ReplyDeleteHe was very dominant against the Bears on Sunday.
ReplyDelete"Toughens the nipples, huh Mom?"
Nice catch, Karen. Also starting on the Dolphins defense: Jonathan Taylor Thomas.
ReplyDeleteSit directly in her line of vision, take our your John Thomas, and start jerking off.
ReplyDeleteMan law?
Man law.
that's bold, Rob I. I'd say cop a good look, get it engraved in your mind, then head to the bathroom to take care of business.
ReplyDeletePoint at it and start sucking your thumb. Hey, you can't not look. Might as well make her as uncomfortable as you are.
ReplyDeleteYou could ask other women in the shop if they'd like to have a "Free For All Nipple Off!" to see if the baby can tell the difference in boobs.

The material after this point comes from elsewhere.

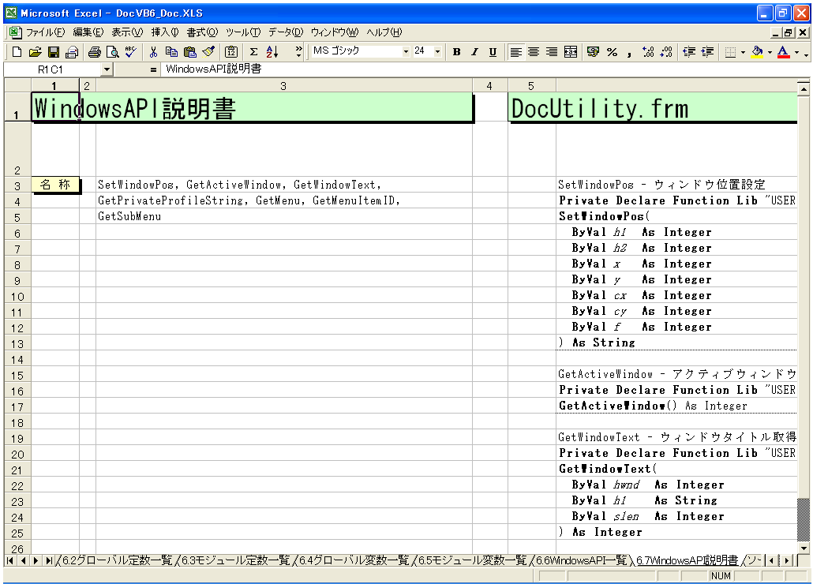The image size is (813, 584).
Task: Select the Format Painter brush
Action: click(208, 52)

ReplyDeleteA woman who is mature enough to be a mother should know something about the general male psyche... namely that men are compelled to stare at shiny objects and boobs until the day they drop dead. She should also have the good sense to know that if she doesn't want hers to be INCONSPICUOUSLY ogled from out of the corner of a man's eyes, she should not breast feed in public without something to shield the activity from view (even if it is ineffective at actually reducing visibility, it gives by-standers the "I would prefer you not look" cue). Otherwise, she is clearly either comfortable with the natural beauty of a mother nourishing her child, or is not averse to a little public appreciation of her plumper breasts... or both. In which case, just remember to keep your mouth closed and hands on top of the table at all times. However, if you would be uncomfortable with another man looking at your wife breast feed in the way that you are looking at the women in the cafe, then you must avert your eyes. No hypocrites. That's just good karma sense. You heard me. I said karma sense.

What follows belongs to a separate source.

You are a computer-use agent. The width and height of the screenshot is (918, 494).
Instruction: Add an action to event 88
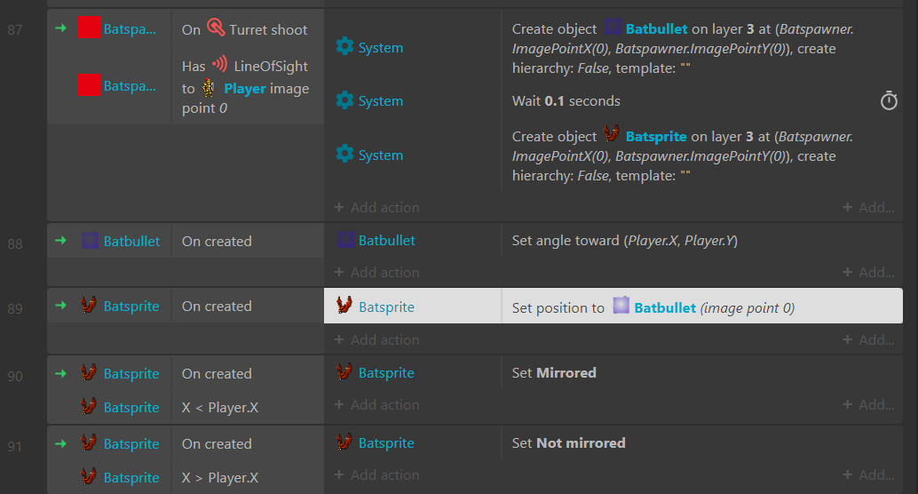pos(376,272)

ReplyDeleteMom: "Oh, everyone's been so nice to me here today."
ReplyDeleteAmerican Male: "That's because you've got a HUGE bare boob."
If the tit is fit, you must not squint.
ReplyDeleteI agree with Zach. Get one good look to file away for the spank-o-dex. More than that is asking for trouble.
ReplyDeleteOne modification: if the baby daddy happens to be around and you're not sure whether you could take him, keep your eyes away.
As for bad karma, I'll tempt it (for now.)
And the Dude comes through with the "Bundy Credo", very nice!